- **EXTRACT PROVIDED**
*-*-*

The optical and SEM micrographs of Steel C shown in Fig. 1(c) and 2(c), respectively, revealed bainitic structure with evenly distributed acicular ferrites (Ref 29). Literatures revealed that bainitic structures are formed when the decomposition of austenite to ferrite and pearlites is restrained by the presence of micro-alloying elements (Ref 29, 37, 41, 44, 45). Kermani and Morshed (Ref 46) and Kermani et al. (Ref 38) identified Cr and Mo as alloying elements that retard decomposition of martensite or austenite to ferrites and carbides. Steel C as shown in Table 1 contains more Cr (0.99 wt.%) and Mo (0.46 wt.%) than the other steels. This could have necessitated its bainitic structure.

Electrochemical Tests

Linear polarization resistance (LPR) and Tafel extrapolation techniques were used to assess the corrosion behavior of the steels in both aerated and deaerated aqueous solutions of NaCl at ambient temperature. LPR was conducted for 6 h, while the potentiodynamic polarization was performed after 6 h LPR. This is because LPR technique generally uses only minor perturbation around OCP (\(\pm \;15\;{\text{mV}} \;{\text{in}}\;{\text{this}} \;{\text{case}})\) and so does not significantly affect the surface of specimen. That is why it is used for assessing long time corrosion propensity of metals (Ref 47). Also, the alternating potential measurement helps to stabilize the OCP after each LPR scan. The solutions were stirred throughout the period of the tests. This was to ensure that the surface concentration of the species was approximately equal to the bulk concentration and thus minimizes the effect of diffusion polarization (Ref 47,48,49,50). Three different concentrations of NaCl namely 1.0, 3.5 and 10.0 wt.% were used. For LPR measurements, the specimens were polarized within the range of ± 15 mV versus OCP and at a scan rate of 0.25 mV s−1 for 6 h. For the potentiodynamic polarization, the Tafel cathodic and anodic branches were scanned separately. However, the effective scan range for the two sweeps was ± 250 mV versus OCP and at a scan rate of 0.5 mV/s. The ohmic drop of the experimental setup was calculated to ensure it is too minute and so was neglected. This was achieved using Eq 5 as reported by Oelssner et al. (Ref 49)

*-*-*

- **GIVEN DATA**
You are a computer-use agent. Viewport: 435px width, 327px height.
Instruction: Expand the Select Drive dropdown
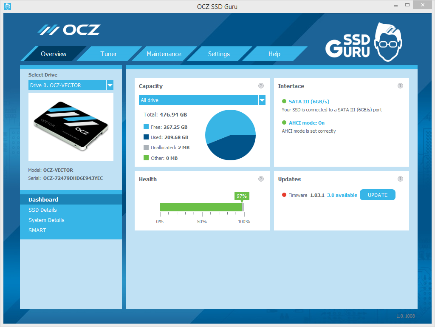tap(110, 85)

*-*-*

- **COMPLETE THE FOLLOWING**
**1)** In the text on steel microstructure and corrosion testing, which three concentrations of NaCl were used?
**2)** Write a continuation of the text on steel microstructure and corrosion testing, picking up right after its final sentence.

- **EXERCISE RESPONSES**
**1)** 1.0, 3.5 and 10.0 wt.%

**2)**
$$R_{U} = \frac{Z}{2KA},$$
(5)

where Z = the gap between the working electrode and the reference electrode (mm), K = the electrical conductivity of 3.5 wt.% NaCl solution (mS/cm) (Ref 51) and A = the area of the working electrode (mm2).

The estimated ohmic drop was about 0.1 µΩ. This is very negligible and hence was neglected in all the tests.

Linear Polarization Resistance Techniques

Figure 3 shows the plots of average LPR corrosion rate against time for the four specimens in three different concentrations (1.0, 3.5 and 10.0 wt.%) of aerated and deaerated NaCl solutions at ambient temperature and for 6 h. It can be observed from Fig. 3(a-c) that the plots of corrosion rate versus time for all the four specimens in aerated media increased with time, but for steels in Fig. 3(c). This increase in corrosion rate according to Davis (Ref 52) and Taits (Ref 35) can be ascribed to the porosity of the air-formed oxide film on the surface of the specimens which could not protect the steels from corrosion. On the other hand, Fig. 3(d-f) showed decreasing corrosion rate with time for all the steels in the deaerated media. This signified that the dissolution of the air-formed oxide film on the surface of the specimens hindered increase in corrosion rate (Ref 35, 52). A closer observation of Fig. 3(d-f) shows that the corrosion rate of the steels in the deaerated solutions has begun to stabilize within the 6-h test. Vera et al. (Ref 29) and El Desouky and Aboeldahab (Ref 53) also attributed the decrease in corrosion rate to the formation of corrosion products on the surface of the specimens.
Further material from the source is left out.